MIAMI - Hurricane Isabel's sustained winds increased to 160 mph yesterday as the Category 5 hurricane swirled ominously closer to the East Coast.
The hurricane had been lowered to a Category 4 storm after its sustained winds fell to 150 mph, but it was reclassified after a hurricane hunter plane flew into the eye to measure its intensity yesterday afternoon. A hurricane hits the top of the Saffir-Simpson hurricane scale when its winds reach 156 mph.
The slow-moving, powerful storm was still several days from land, and forecasters were unsure whether it would strike the United States. However, computer models predicted that it would turn toward the Carolinas over the next five days.
"It's not definite, but things are looking more ominous than [Friday] for the East Coast," National Hurricane Center meteorologist Eric Blake said yesterday.
At 5 p.m., Isabel was centered about 375 miles northeast of San Juan, Puerto Rico, and moving west-northwest at 12 mph. Forecasters expected it to continue that movement until this afternoon.
The National Hurricane Center's five-day forecast for Isabel puts the hurricane roughly 200 miles east of the North Carolina-South Carolina border early Thursday, if it makes a predicted turn to the northwest.
Forecasters said Hurricane Isabel could still strike anywhere from north Florida through the mid-Atlantic, and officials warned East Coast residents to be alert. They expected to know more about the potential direction of the storm tonight.
Some residents along the East Coast were buying water, plywood and other supplies just in case Isabel made landfall.
In coastal Georgia, the Chatham County Emergency Management Agency encouraged people to review their hurricane plans, which should include adequate supplies, updated insurance coverage and evacuation routes.

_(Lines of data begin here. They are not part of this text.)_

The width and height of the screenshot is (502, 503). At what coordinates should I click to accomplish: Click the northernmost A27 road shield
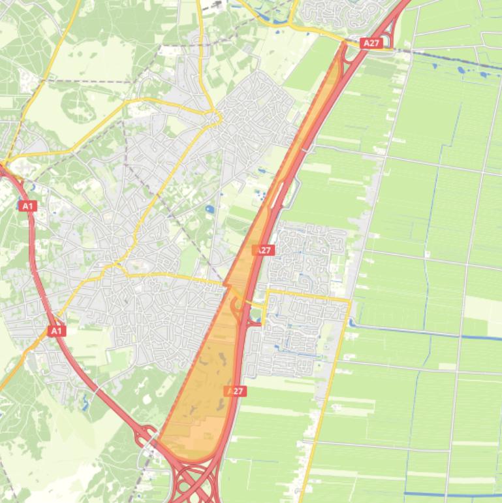371,43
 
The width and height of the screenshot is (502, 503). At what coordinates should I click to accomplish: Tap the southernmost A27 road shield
236,391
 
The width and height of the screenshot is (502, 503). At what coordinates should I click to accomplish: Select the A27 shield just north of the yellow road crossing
264,250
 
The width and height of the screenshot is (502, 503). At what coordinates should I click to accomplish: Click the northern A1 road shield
27,206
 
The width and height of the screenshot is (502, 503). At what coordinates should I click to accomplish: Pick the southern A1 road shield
57,331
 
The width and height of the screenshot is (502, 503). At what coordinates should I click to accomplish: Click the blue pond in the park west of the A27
210,210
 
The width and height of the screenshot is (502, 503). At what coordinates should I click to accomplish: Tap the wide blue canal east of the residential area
418,332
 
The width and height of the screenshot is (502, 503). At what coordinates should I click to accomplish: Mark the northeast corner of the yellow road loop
350,300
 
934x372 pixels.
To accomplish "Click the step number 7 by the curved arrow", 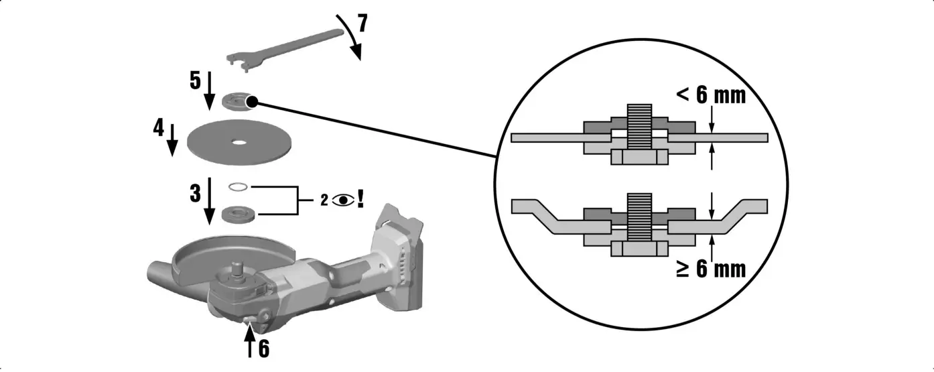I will coord(362,24).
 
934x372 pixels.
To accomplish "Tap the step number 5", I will coord(195,81).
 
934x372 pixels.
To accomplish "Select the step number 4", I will coord(159,127).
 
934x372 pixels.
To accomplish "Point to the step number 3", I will coord(195,194).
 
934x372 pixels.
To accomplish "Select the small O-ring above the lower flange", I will coord(239,187).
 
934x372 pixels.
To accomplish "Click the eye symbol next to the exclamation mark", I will coord(343,200).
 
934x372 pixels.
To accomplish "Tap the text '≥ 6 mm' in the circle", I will coord(710,269).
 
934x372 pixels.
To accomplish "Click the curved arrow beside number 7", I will coord(353,37).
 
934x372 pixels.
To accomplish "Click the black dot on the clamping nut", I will coord(253,102).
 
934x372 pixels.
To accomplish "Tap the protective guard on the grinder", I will coord(208,258).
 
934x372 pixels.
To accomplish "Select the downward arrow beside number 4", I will coord(172,139).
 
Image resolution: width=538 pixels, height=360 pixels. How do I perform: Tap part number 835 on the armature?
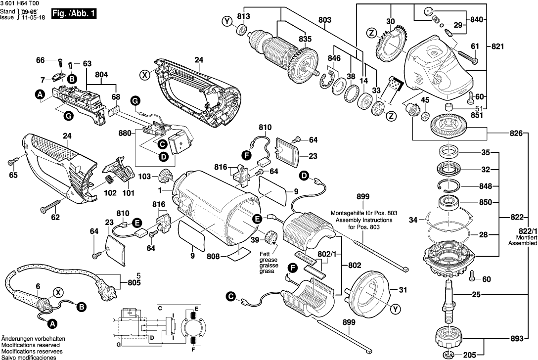pyautogui.click(x=305, y=39)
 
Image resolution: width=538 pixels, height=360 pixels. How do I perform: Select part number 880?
pyautogui.click(x=126, y=133)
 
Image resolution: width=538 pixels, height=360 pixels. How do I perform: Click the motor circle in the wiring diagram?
pyautogui.click(x=193, y=326)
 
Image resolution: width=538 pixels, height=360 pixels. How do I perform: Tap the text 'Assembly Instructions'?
pyautogui.click(x=363, y=220)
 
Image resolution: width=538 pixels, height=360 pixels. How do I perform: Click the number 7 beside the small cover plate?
pyautogui.click(x=43, y=79)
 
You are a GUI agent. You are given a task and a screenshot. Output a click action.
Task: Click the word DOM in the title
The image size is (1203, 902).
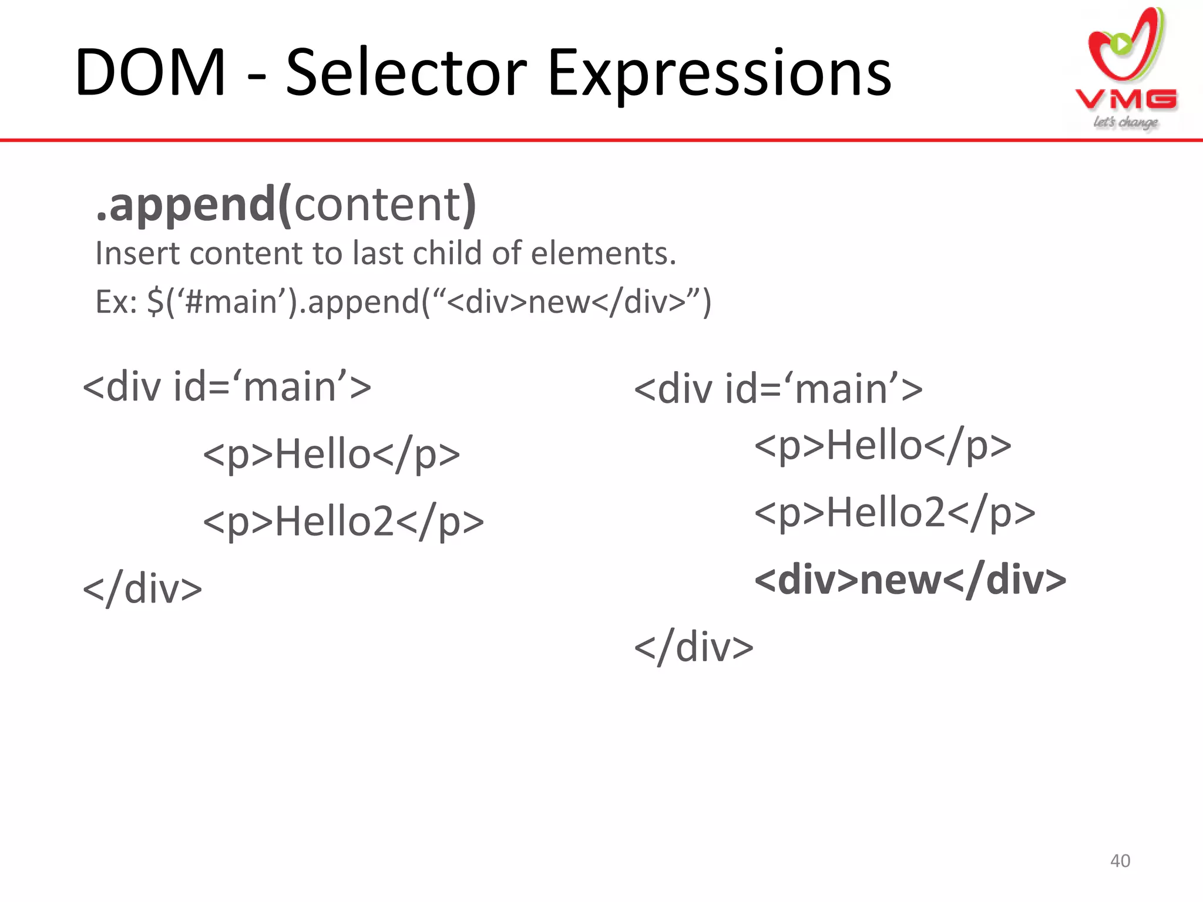[150, 73]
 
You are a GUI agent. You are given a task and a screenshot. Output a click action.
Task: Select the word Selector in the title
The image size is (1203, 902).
[405, 73]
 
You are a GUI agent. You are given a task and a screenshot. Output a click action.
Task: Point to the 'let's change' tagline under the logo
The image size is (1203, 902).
[1125, 122]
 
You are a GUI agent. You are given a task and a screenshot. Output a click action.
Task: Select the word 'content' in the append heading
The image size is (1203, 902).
[378, 204]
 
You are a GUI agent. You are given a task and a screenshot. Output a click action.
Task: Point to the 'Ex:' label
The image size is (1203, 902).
[116, 302]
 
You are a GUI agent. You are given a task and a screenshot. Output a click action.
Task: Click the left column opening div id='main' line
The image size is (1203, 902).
[227, 388]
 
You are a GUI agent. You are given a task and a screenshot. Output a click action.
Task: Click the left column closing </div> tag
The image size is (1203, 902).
[143, 589]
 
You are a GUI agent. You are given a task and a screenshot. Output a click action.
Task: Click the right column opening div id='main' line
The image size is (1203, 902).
[778, 389]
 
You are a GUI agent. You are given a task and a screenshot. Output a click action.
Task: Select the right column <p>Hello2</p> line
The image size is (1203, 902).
[895, 513]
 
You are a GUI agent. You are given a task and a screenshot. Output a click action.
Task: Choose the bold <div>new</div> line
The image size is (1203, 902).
[910, 580]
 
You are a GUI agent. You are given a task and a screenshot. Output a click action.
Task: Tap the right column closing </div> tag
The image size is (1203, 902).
[694, 648]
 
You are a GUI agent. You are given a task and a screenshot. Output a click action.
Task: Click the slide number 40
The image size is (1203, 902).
[1120, 861]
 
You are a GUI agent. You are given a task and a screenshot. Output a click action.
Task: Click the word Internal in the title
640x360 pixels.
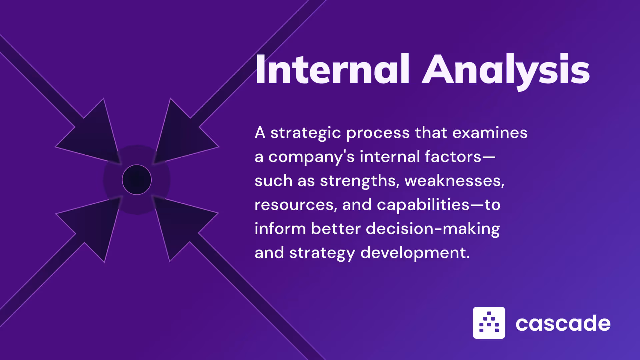click(332, 69)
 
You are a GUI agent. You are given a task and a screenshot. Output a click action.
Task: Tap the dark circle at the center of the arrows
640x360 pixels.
click(137, 180)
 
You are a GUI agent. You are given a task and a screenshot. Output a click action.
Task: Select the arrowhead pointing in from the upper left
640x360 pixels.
click(93, 133)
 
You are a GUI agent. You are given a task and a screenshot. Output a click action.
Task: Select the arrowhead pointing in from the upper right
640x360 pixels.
click(182, 133)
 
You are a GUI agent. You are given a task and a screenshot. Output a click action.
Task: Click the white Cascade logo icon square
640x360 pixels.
click(489, 323)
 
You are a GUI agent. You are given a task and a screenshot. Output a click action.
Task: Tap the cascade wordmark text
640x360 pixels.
click(563, 323)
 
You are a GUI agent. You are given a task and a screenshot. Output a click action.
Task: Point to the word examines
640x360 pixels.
click(490, 133)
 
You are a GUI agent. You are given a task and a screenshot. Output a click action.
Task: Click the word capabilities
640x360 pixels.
click(423, 205)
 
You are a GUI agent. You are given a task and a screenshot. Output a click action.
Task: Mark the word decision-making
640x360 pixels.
click(433, 229)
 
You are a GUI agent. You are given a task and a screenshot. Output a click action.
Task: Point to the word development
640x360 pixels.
click(415, 253)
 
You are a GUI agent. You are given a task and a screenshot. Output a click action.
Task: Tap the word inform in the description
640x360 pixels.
click(280, 229)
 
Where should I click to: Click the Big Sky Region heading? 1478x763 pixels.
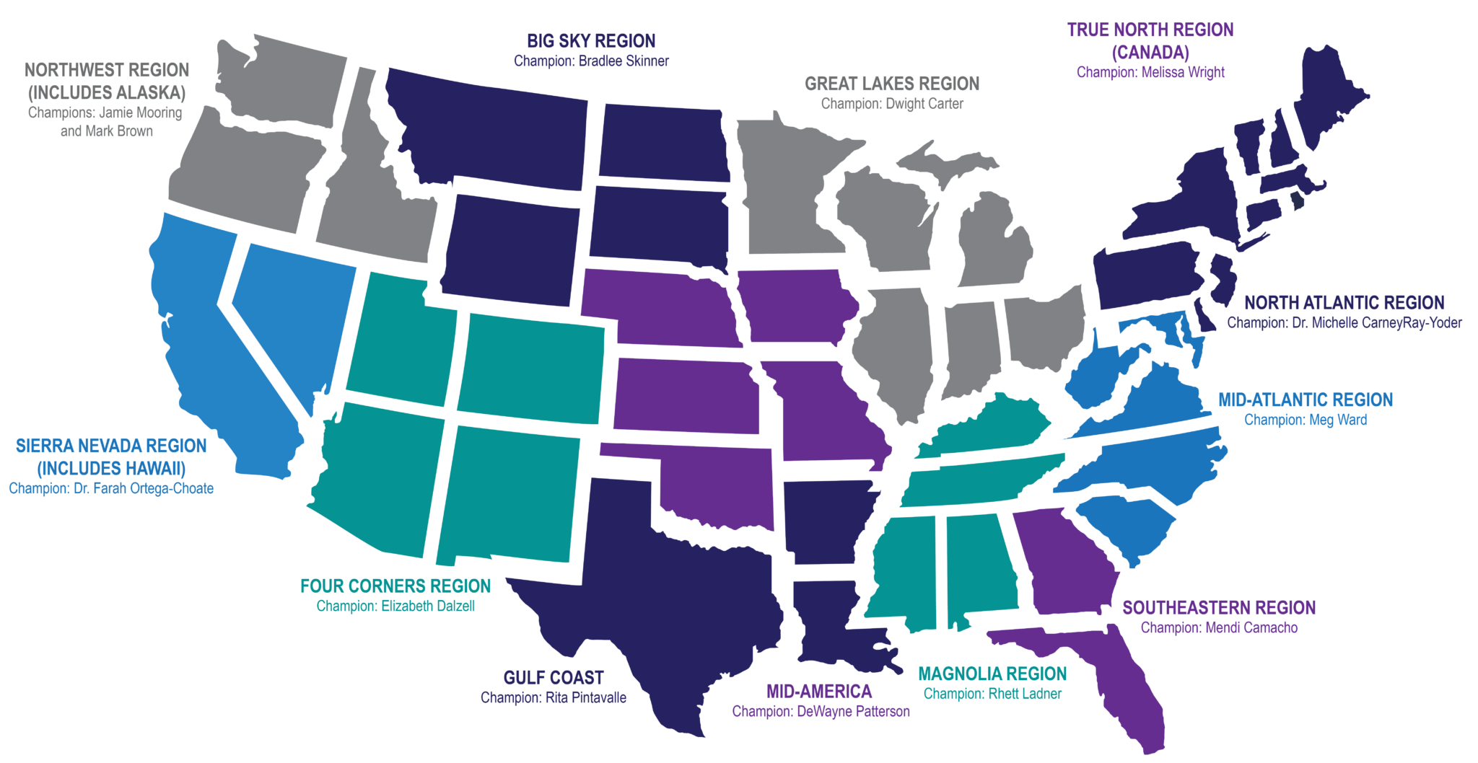(591, 41)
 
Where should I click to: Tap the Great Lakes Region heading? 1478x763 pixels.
(892, 84)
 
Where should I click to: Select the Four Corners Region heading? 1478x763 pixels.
(395, 586)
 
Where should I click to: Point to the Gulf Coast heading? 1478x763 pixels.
(554, 678)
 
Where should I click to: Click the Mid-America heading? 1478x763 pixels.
(819, 692)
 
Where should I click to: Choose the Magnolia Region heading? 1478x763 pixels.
(992, 674)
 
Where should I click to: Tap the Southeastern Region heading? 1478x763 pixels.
(1219, 608)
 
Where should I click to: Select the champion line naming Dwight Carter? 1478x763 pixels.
(892, 104)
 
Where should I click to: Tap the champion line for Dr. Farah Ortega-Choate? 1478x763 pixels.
(111, 488)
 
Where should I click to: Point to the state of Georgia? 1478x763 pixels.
(1068, 563)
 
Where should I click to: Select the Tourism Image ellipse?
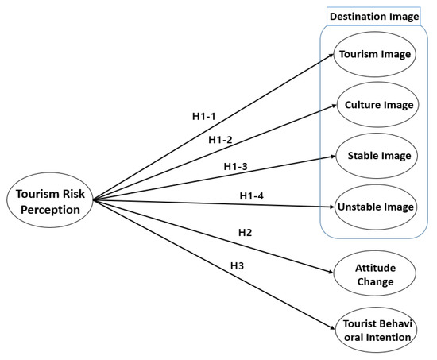375,55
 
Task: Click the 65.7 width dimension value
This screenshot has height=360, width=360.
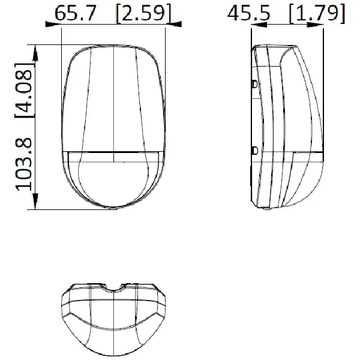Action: [x=75, y=13]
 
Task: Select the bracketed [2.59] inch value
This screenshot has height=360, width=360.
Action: [x=144, y=13]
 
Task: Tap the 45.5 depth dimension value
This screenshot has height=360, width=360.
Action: [x=248, y=13]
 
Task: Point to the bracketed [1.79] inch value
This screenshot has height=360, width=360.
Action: [x=317, y=13]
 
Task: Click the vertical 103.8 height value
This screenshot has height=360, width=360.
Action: [x=23, y=164]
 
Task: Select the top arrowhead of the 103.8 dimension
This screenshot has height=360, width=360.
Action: [x=35, y=53]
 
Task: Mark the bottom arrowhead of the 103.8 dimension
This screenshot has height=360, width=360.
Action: [x=35, y=201]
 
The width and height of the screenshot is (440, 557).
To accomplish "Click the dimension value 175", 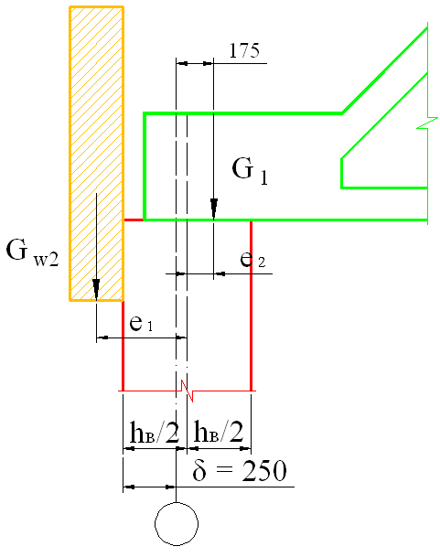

South Carolina Gov. Mark Sanford and other state officials were briefed yesterday by the state Emergency Management Division on emergency preparations. The state went on an elevated alert status Friday.
The last Atlantic hurricane to develop into a Category 5 storm was Mitch in 1998, which killed about 11,000 people in Central America.
The last two Category 5 hurricanes to strike the U.S. coast were Andrew in 1992 and Camille in 1969. Andrew, still the most expensive natural disaster in U.S. history with a $30 billion damage toll, tore through south Florida and Louisiana, killing 43 people. Camille killed 143 on the Gulf Coast and 113 in Virginia flooding.